Empezar de la nada a un negocio sólido

Todo empezó en un cuarto de 3×3 metros en Quito. No teníamos mesa de corte, no teníamos máquinas y, para ser honestos, no teníamos experiencia. Lo único que nos sobraba eran las ganas de demostrar que la ropa de trabajo podía ser cómoda y de calidad al mismo tiempo. Así, con unas simples tijeras y un pequeño pedido, nació Tithan.

 
Cuando llegó la pandemia y el mundo se encerró por el miedo, nosotros decidimos que era el momento de actuar. Mientras la incertidumbre reinaba, nos pusimos a fabricar trajes de bioseguridad para hospitales. No dormíamos, el peligro era real, pero el corazón era más grande.
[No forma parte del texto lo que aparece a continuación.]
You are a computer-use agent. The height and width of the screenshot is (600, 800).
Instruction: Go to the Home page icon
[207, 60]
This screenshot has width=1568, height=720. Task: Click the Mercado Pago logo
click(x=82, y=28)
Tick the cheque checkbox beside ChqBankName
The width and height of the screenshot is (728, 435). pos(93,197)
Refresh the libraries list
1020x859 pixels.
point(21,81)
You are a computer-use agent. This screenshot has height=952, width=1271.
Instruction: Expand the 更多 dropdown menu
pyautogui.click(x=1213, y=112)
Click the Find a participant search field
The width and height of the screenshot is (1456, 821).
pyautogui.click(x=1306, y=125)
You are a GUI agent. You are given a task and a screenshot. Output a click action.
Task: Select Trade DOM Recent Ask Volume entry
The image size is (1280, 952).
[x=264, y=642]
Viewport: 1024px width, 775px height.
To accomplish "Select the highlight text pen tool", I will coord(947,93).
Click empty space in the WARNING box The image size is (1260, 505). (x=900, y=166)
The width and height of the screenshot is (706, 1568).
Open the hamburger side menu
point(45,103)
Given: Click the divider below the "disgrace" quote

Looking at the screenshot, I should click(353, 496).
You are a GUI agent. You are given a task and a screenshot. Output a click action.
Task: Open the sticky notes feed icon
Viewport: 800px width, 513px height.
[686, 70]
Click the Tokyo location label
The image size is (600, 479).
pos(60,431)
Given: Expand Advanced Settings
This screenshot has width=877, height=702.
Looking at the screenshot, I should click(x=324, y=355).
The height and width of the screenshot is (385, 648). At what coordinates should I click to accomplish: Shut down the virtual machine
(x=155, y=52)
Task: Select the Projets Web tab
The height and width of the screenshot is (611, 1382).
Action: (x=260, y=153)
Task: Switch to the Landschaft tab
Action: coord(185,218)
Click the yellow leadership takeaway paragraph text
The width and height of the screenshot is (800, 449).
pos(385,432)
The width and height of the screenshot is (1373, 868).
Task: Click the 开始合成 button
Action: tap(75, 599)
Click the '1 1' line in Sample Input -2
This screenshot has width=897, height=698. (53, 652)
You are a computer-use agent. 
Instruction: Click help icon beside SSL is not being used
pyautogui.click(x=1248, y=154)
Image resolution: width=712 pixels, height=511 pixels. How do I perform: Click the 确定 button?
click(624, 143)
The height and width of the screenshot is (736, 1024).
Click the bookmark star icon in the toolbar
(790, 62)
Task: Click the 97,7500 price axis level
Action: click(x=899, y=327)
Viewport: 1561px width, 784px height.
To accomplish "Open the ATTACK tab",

Durante esos 6 meses, logramos dar trabajo a 50 familias. Fue increíble ver cómo se creó una red de sustento donde las mamás eran las jefas de hogar, apoyadas por sus maridos e hijos; cientos de personas salieron adelante gracias a ese esfuerzo conjunto.

 

El camino no ha sido fácil. Nos hemos equivocado, hemos echado a perder órdenes enteras de productos y hemos enfrentado dificultades, pero nunca nos rendimos.

 

Hoy, somos una red de más de 50 personas trabajando directamente y más de 100 personas trabajando de forma indirecta. Seguimos con el mismo sentir del primer día: dar un trabajo digno y producir prendas de calidad que realmente cuiden a quienes las usan en el sector industrial.